Can you switch "column A" to "column B" in everything from the start of the listing down to the line containing "should pyautogui.click(x=692, y=105).", keep all else unchanged, and give back only those lines?

[Data listing]

.....

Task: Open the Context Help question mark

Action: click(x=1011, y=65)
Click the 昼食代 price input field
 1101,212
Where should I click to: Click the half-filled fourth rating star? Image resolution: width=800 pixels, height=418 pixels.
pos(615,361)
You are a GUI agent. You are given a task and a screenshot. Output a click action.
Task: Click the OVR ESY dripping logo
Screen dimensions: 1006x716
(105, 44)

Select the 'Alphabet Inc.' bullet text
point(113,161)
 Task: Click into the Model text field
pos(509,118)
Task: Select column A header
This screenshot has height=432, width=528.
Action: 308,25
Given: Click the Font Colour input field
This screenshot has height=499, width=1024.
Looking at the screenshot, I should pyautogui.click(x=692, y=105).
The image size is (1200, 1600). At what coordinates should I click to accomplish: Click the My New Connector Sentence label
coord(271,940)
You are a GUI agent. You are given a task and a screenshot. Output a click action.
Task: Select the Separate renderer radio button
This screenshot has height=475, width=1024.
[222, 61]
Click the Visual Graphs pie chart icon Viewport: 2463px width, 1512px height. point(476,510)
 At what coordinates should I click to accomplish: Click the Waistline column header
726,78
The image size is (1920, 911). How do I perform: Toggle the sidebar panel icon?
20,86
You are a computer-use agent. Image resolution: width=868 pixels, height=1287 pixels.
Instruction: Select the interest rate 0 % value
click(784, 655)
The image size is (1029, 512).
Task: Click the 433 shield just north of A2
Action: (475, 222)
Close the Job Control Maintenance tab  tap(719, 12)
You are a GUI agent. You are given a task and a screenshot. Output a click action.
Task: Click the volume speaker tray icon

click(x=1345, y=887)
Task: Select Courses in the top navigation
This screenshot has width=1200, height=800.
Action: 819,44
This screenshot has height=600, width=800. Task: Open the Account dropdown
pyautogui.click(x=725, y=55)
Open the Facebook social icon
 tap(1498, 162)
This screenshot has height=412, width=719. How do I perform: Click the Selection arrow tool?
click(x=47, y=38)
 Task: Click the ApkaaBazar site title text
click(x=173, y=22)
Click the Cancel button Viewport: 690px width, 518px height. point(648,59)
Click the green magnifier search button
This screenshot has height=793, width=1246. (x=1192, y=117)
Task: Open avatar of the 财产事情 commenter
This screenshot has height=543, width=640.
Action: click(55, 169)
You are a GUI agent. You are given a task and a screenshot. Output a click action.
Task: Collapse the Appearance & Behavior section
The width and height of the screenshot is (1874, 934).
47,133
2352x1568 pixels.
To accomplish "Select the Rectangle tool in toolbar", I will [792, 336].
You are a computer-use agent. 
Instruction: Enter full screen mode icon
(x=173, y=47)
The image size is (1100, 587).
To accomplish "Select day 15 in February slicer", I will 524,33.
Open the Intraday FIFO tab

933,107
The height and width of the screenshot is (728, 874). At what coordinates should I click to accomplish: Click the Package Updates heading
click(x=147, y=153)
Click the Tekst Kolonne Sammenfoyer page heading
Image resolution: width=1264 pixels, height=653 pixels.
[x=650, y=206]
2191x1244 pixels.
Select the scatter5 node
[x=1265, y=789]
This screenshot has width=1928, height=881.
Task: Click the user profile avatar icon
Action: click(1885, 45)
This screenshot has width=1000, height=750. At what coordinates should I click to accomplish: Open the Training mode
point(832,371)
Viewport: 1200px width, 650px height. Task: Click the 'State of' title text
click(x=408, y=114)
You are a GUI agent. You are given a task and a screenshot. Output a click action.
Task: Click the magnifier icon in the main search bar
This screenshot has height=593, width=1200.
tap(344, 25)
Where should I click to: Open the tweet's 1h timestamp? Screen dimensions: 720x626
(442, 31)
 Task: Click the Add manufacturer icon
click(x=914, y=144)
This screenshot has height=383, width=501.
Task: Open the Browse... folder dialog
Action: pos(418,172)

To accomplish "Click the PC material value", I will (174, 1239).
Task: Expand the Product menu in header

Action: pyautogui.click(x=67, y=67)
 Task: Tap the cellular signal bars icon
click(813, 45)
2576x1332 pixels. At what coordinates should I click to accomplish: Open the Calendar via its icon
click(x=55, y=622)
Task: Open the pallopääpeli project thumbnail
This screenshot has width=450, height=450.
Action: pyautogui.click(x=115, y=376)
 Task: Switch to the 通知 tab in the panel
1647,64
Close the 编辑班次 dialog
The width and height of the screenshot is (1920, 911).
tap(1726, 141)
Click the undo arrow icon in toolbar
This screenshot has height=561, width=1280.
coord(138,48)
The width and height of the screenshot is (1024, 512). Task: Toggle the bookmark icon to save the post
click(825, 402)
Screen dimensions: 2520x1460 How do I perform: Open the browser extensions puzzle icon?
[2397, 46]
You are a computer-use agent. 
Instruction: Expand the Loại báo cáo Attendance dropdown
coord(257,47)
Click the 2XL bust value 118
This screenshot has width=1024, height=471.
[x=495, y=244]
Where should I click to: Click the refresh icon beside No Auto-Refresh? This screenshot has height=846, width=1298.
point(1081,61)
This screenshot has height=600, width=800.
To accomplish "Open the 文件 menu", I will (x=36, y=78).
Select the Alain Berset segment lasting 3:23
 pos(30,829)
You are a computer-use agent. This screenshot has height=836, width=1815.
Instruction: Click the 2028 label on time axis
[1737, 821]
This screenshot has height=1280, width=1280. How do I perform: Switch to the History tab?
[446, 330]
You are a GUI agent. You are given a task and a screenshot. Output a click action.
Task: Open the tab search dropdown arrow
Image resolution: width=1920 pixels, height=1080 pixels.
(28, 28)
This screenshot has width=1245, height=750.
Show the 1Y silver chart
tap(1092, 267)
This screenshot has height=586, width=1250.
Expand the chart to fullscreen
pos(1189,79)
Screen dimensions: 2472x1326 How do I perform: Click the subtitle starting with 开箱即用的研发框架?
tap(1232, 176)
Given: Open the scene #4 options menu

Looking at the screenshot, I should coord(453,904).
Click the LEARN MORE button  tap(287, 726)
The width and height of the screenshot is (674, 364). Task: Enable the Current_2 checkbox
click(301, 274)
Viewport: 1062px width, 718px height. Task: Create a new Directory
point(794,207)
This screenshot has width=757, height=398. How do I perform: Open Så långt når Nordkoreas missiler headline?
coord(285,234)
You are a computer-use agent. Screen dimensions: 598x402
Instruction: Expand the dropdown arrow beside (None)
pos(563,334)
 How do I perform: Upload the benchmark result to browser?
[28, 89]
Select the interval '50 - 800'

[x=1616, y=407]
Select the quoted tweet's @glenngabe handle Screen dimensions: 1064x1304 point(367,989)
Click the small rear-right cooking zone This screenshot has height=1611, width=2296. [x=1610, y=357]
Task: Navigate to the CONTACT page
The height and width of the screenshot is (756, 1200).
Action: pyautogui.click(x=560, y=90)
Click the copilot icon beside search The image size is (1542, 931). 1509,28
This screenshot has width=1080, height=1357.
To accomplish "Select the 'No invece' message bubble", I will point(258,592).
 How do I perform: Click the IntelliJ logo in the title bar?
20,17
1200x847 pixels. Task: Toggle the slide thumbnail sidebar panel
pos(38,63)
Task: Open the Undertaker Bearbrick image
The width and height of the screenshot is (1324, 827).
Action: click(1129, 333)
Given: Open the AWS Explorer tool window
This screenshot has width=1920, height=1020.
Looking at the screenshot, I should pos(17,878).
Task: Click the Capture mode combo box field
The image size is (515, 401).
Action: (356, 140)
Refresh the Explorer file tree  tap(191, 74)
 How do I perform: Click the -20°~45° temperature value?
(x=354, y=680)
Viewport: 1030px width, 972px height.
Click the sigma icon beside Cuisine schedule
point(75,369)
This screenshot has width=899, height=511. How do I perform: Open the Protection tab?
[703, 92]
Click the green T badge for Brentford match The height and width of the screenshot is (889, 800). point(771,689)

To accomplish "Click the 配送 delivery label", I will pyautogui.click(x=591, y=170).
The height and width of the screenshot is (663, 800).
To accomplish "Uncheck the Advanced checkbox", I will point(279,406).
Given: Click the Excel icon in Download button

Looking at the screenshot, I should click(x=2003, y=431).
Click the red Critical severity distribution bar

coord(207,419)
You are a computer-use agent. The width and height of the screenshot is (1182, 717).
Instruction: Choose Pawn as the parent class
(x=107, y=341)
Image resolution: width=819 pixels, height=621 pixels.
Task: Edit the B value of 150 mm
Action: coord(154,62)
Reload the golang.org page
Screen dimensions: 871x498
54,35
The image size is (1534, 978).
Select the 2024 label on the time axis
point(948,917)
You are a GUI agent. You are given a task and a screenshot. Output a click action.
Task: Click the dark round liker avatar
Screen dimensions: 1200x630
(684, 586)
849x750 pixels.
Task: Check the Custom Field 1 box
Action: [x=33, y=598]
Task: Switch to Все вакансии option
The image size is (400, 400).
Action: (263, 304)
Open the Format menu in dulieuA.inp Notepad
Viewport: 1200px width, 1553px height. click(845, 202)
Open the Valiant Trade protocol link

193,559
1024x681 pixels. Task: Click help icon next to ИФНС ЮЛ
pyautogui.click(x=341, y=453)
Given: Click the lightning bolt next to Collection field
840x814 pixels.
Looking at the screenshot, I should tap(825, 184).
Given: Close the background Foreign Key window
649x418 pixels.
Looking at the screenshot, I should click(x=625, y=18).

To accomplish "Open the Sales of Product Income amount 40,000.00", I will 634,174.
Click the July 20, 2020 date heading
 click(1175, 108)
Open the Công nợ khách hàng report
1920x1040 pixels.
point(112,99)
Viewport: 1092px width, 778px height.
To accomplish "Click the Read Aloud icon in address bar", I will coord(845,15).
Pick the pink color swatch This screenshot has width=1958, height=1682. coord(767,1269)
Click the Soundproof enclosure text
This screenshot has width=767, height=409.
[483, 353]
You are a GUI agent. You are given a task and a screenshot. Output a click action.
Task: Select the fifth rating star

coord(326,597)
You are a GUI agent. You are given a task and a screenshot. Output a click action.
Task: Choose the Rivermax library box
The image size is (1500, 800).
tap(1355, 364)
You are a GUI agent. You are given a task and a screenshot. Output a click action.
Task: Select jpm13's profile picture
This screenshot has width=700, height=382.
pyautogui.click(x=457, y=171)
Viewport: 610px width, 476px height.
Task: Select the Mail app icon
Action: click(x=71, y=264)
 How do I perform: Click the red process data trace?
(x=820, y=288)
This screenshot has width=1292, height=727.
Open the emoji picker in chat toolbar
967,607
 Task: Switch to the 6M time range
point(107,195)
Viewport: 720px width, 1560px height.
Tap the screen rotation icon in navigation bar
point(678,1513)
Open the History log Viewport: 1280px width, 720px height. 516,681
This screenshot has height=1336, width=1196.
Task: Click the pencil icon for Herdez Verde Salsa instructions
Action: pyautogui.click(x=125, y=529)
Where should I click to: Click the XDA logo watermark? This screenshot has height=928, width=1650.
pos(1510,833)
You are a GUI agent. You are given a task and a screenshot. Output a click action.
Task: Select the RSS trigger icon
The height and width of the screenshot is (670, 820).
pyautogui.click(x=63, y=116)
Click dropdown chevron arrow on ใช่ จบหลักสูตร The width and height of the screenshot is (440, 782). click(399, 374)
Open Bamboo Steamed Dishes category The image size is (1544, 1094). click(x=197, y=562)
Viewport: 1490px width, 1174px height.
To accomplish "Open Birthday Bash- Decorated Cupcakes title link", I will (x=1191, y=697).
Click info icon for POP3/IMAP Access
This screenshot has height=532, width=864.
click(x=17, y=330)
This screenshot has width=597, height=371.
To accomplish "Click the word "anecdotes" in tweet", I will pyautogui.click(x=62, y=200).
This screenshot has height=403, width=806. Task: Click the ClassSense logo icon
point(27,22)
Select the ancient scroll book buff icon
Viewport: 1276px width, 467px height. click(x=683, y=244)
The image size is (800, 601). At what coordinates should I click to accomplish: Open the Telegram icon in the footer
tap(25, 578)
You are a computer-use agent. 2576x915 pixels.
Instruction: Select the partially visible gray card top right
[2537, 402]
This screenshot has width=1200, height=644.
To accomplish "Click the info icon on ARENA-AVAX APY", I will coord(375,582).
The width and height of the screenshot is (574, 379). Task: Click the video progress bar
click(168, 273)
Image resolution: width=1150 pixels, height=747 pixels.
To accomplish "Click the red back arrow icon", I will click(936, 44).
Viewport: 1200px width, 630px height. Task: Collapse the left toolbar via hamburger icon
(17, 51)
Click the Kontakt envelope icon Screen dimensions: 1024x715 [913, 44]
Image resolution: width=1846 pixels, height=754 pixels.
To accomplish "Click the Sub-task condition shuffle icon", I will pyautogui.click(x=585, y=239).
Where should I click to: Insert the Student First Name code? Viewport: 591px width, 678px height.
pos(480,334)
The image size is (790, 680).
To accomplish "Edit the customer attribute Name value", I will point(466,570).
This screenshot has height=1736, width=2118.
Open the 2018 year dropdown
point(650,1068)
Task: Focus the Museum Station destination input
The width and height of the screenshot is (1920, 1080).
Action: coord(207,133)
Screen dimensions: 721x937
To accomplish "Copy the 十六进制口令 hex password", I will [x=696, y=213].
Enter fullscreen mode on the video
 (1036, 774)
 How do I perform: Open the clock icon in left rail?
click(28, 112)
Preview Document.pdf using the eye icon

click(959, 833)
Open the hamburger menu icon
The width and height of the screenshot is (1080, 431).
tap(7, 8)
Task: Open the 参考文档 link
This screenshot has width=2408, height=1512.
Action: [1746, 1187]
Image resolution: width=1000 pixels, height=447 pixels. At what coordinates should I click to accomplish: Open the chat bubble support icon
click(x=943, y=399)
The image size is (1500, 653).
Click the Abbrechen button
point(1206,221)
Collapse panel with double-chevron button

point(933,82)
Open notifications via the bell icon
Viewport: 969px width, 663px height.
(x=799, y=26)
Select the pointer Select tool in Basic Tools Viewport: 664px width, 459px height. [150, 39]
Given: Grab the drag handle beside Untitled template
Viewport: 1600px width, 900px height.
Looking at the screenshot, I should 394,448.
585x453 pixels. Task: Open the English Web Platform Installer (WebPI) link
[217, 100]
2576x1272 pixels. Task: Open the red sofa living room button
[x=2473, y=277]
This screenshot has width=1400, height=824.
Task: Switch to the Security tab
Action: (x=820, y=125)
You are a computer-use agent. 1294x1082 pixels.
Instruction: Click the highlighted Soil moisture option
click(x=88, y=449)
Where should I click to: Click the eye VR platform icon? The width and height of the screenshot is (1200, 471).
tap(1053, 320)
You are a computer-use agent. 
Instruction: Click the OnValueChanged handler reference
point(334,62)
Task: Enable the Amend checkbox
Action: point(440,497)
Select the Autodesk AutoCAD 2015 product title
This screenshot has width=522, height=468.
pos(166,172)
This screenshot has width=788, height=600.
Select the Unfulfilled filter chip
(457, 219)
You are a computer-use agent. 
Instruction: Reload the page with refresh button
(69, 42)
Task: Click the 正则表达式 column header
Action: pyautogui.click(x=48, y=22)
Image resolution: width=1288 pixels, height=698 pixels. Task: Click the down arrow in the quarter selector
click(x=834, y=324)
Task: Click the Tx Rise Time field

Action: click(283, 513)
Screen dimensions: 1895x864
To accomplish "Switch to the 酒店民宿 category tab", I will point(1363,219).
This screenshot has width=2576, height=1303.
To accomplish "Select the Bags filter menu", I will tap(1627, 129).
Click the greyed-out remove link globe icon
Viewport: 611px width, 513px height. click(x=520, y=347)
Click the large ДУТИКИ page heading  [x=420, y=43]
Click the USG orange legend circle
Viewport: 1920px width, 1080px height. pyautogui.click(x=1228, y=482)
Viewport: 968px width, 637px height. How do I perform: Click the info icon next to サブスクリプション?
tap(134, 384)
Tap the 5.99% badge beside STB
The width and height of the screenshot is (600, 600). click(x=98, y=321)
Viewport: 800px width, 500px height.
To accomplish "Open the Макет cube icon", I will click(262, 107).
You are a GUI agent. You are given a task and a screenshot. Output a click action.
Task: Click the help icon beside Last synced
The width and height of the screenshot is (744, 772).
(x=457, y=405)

.....

- **Output below**
Task: Open the Context Help question mark

Action: click(x=1011, y=65)
Click the 昼食代 price input field
 1101,212
Where should I click to: Click the half-filled fourth rating star? Image resolution: width=800 pixels, height=418 pixels.
pos(615,361)
You are a GUI agent. You are given a task and a screenshot. Output a click action.
Task: Click the OVR ESY dripping logo
Screen dimensions: 1006x716
(105, 44)

Select the 'Alphabet Inc.' bullet text
point(113,161)
 Task: Click into the Model text field
pos(509,118)
Task: Select column B header
This screenshot has height=432, width=528.
Action: 308,25
Given: Click the Font Colour input field
This screenshot has height=499, width=1024.
Looking at the screenshot, I should pyautogui.click(x=692, y=105).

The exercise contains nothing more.